What to produce: Write out everything from "University officials cautioned" down to "spokesman Tim Eller." in the Penn State funding article below, word for word.

Inquirer Staff Writer

Pennsylvania State University plans to ask the state for a 5.1 percent boost in state funding for 2014-15 – but even that won’t be enough to stave off another tuition increase for students,

At a meeting Thursday morning, members of Penn State’s board of trustees heard the administration’s desire to request a $14.7 million increase in state funding, which would bring the university’s total appropriation to almost $300 million.

It’s a particularly ambitious request, considering the state froze funding to Penn State, as well as Temple and the University of Pittsburgh, the last two years – and cut funding 19 percent the year before that.

Even if the university were to get the funding, it plans to raise tuition 3.49 percent for in-state students on the main campus and 2.4 percent for students at the branch campuses. The overall average increase would be 2.85 percent under the proposal, which will be voted on by the board of trustees at its full board meeting on Friday.

Also at the committee meeting, the board heard a request from the athletic department to allow it to borrow up to $30 million - if needed - to cover losses as a result of the child sex abuse scandal involving former assistant football coach Jerry Sandusky.

Attendance at football games is down and is expected to be at about 88 percent capacity through the duration of the ban on bowl games handed down by the NCAA as a result of the scandal. The department also must pay the $60 million fine levied by the NCAA.

The department is reluctant to raise ticket prices during the Bowl ban, and it is losing $21.2 million in bowl game revenue.

The borrowing would include $5 million to $10 million for an operating line of credit to offset projected deficits in fiscal years 2014-2016 and $20 to $25 million for short-term capital needs.

Trustees will consider giving authorization for the borrowing at its full board meeting.

On seeking the funding boost from the state, Penn State President Rodney Erickson left no doubt in a press release issued later that if the state doesn’t provide the money, it could mean even higher tuition hikes for students.

“This increase” in state funding “would directly offset operating costs that would otherwise impact tuition,” the press release said.

University officials cautioned that it’s very early in the budget process and a lot could change.

“The request to the Commonwealth and our budget planning are driven primarily by our top priority -- keeping tuition increases low," Erickson said in a prepared statement. "Our plan also is driven by the overarching priority to maintain the quality of our academic programs and provide the high-value education that our students deserve."

The state education department gave no hint as to how it would regard the request.

“…Penn State’s request will be considered along with other requests for funding to ensure they are affordable and in line with what Pennsylvania taxpayers can afford,” said department spokesman Tim Eller.

Extracted material:

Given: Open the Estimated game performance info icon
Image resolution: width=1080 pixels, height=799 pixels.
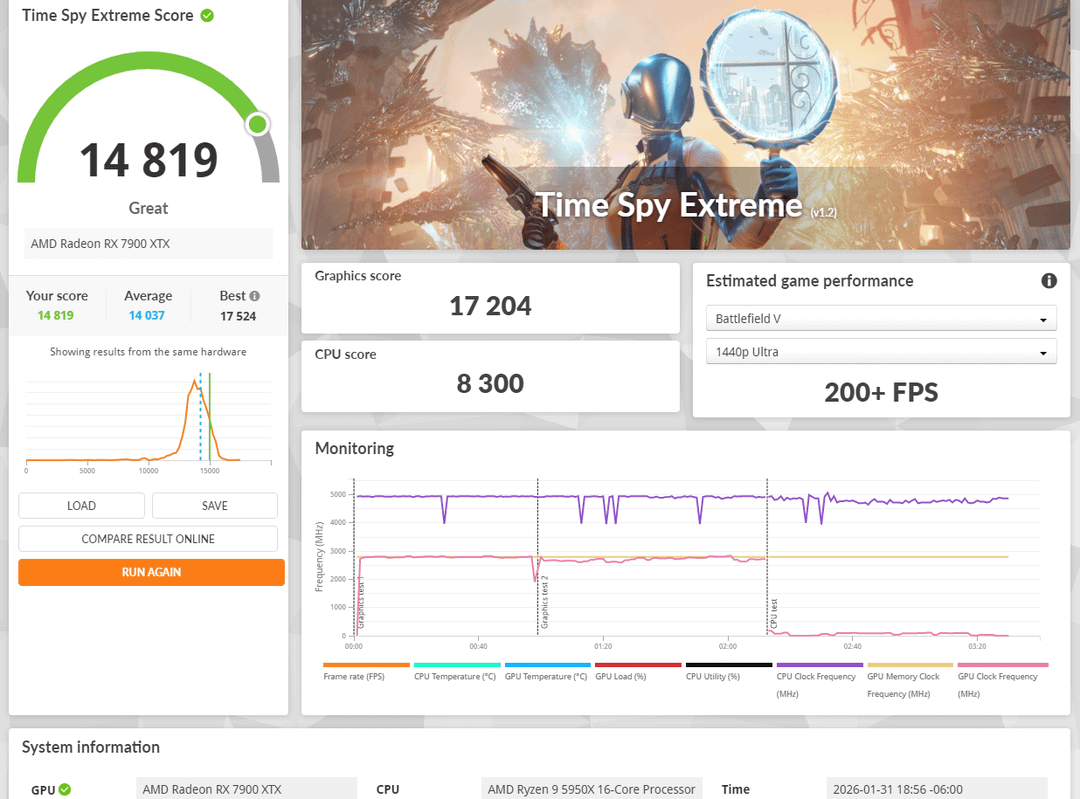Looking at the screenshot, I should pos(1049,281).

--

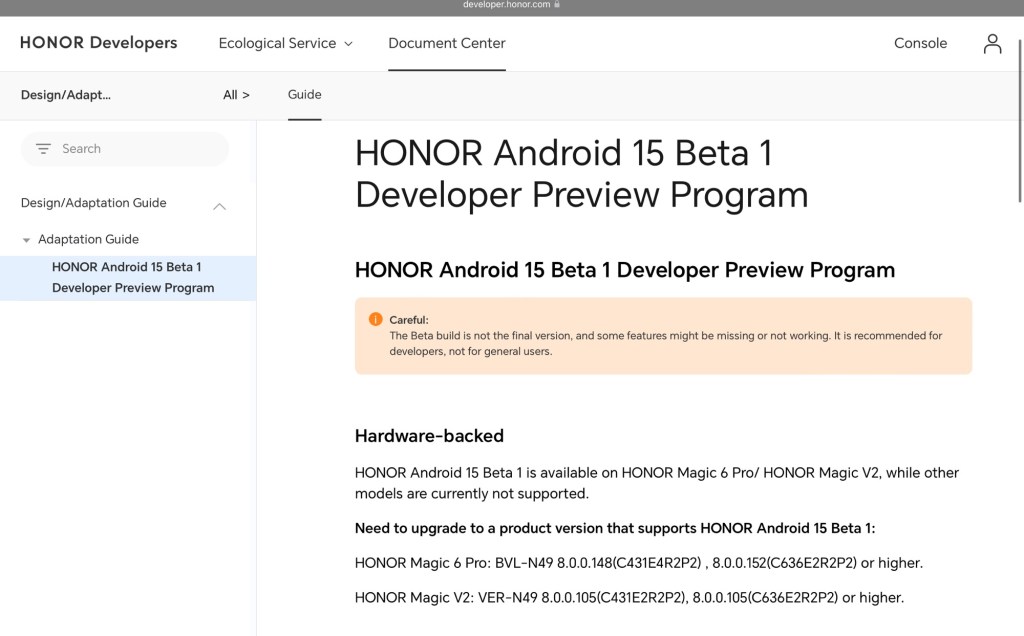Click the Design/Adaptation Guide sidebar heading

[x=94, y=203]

Answer space:
University officials cautioned that it’s very early in the budget process and a lot could change.

“The request to the Commonwealth and our budget planning are driven primarily by our top priority -- keeping tuition increases low," Erickson said in a prepared statement. "Our plan also is driven by the overarching priority to maintain the quality of our academic programs and provide the high-value education that our students deserve."

The state education department gave no hint as to how it would regard the request.

“…Penn State’s request will be considered along with other requests for funding to ensure they are affordable and in line with what Pennsylvania taxpayers can afford,” said department spokesman Tim Eller.